MB can be classified as superficial or deep, depending on the thickness of the covering muscular layer (≤ 1 mm or > 1 mm), even though there are no clear-cut in-depth criteria for the classification of MB depicted on CT (12). In addition, superficial MB can be classified as complete or incomplete in accordance with the extent of the vessel encasement by the myocardium. Because systolic compression can occur in coronary segments without overlying muscle (20), subdivision of superficial MB into complete and incomplete types is acceptable in our study. The prevalence of superficial MB (66%) was higher than that of deep MB (34%). Furthermore, about two-thirds of cases of superficial MB were considered to be incomplete MB.

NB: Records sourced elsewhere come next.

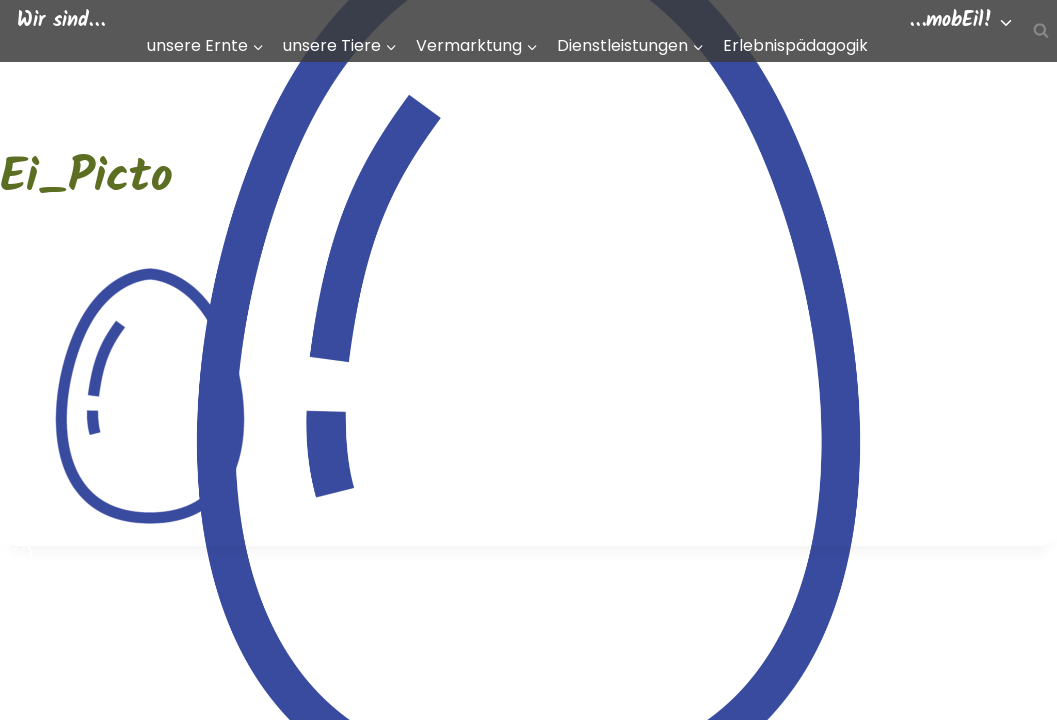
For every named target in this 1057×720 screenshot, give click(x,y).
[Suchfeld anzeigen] (1041, 31)
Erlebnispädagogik (795, 45)
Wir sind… (61, 21)
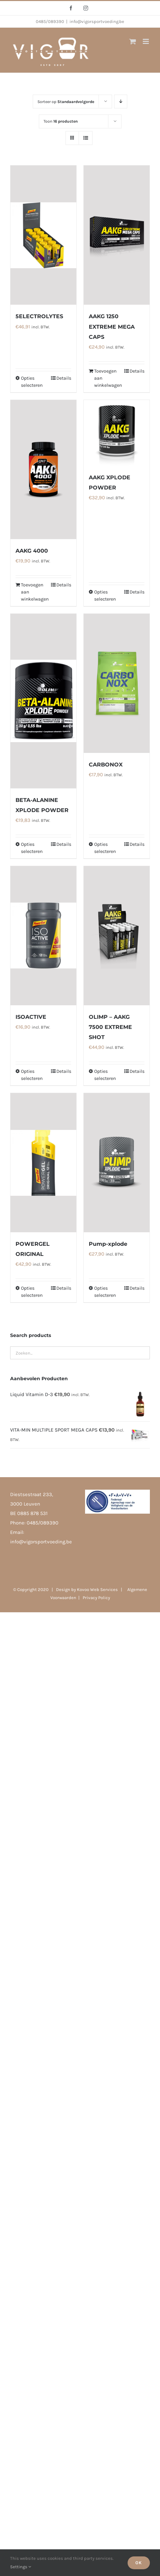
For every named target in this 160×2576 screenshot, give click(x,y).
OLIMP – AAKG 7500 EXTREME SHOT (110, 1027)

It is well known that tunneled coronary segments rarely contain atherosclerotic plaques (21). We also observed that most atherosclerotic plaques were located at the segment proximal to the tunneled segment (91%). This result is higher than those of several studies (12, 22).

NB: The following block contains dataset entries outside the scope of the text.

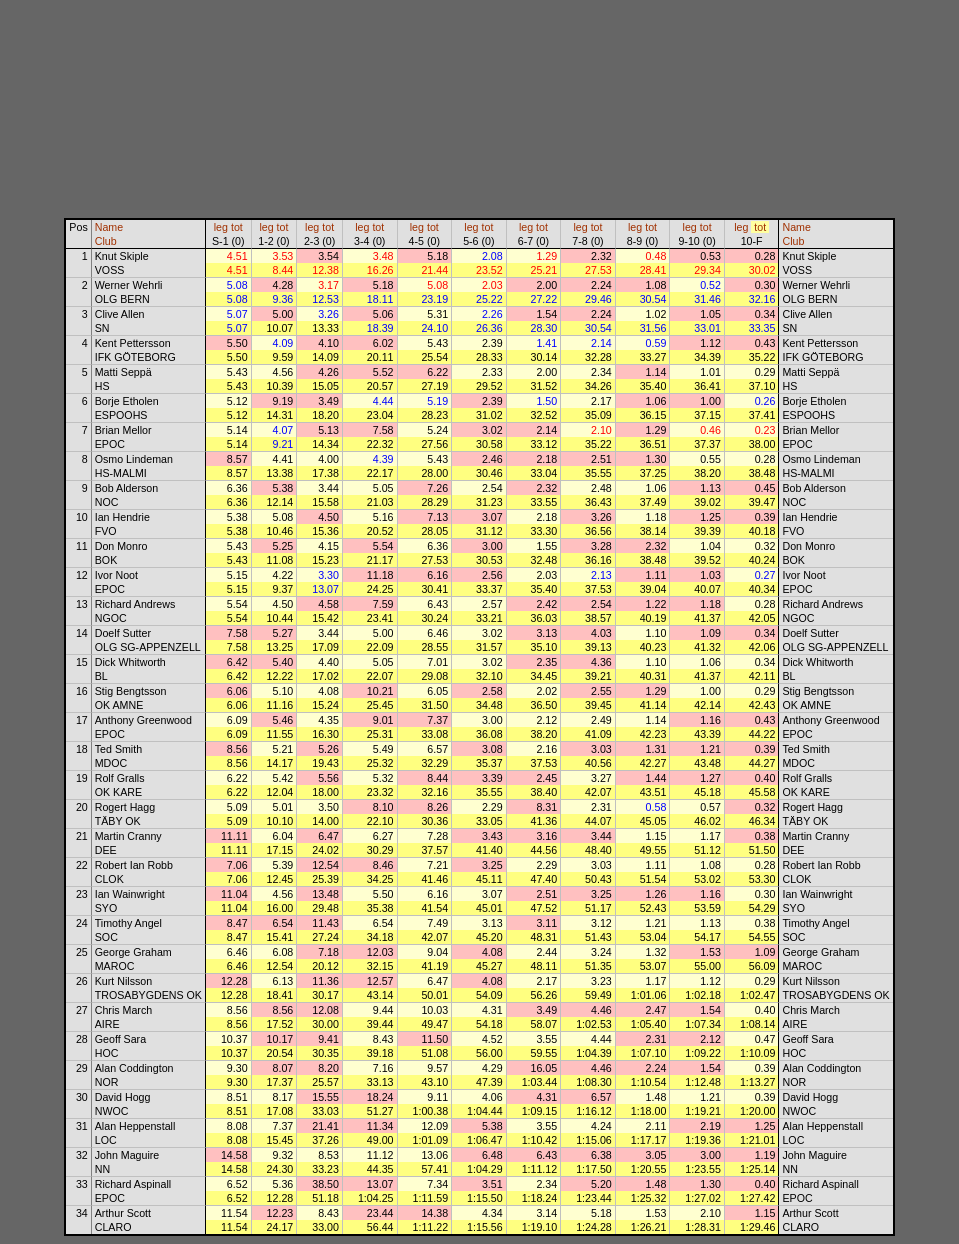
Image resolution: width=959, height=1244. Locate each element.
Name (109, 227)
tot (237, 227)
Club (106, 241)
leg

This study has some important limitations. First, there is no certain definition of deep and superficial MB. Our cutoff value is similar to that of Konen et al. (12). The definition of incomplete MB is based on the classification of vessel encasement by the myocardium (20). Second, the measurements of the depth and length of the tunneled segments were not performed separately by each investigator. Thus, intra- and inter-observer variability could not be obtained. Third, we focused on the detection of MB and the evaluation of morphological features on CT. Also, we used the ECG-dependent dose modulation technique in many cases (77%, 984/1,275) to reduce the radiation dose during CTCA. Therefore, the luminal diameter of the LAD before MB and the smallest diameter of the tunneled segment were not measured. Fourth, CCA data were only available in 30 of the 1,275 patients with MB detected with CT; thus, we could not compare the morphologic features of MB between CT and CCA. Fifth, the study did not investigate the relationship between MB and clinical symptoms. Dedicated clinical studies would be required to determine if MB is responsible for symptoms such as angina, myocardial infarction, and life-threatening arrhythmias. Finally, this was a single-institution study. A large multicenter study would be necessary to determine the real incidence of MB in vivo.
In conclusion, the depiction rate of MB of the LAD was 42% using DSCT-CA, which also showed that two-thirds of MB segments were of the superficial type. The high temporal resolution of DSCT is helpful to more accurately detect and characterize MB despite the HR variability.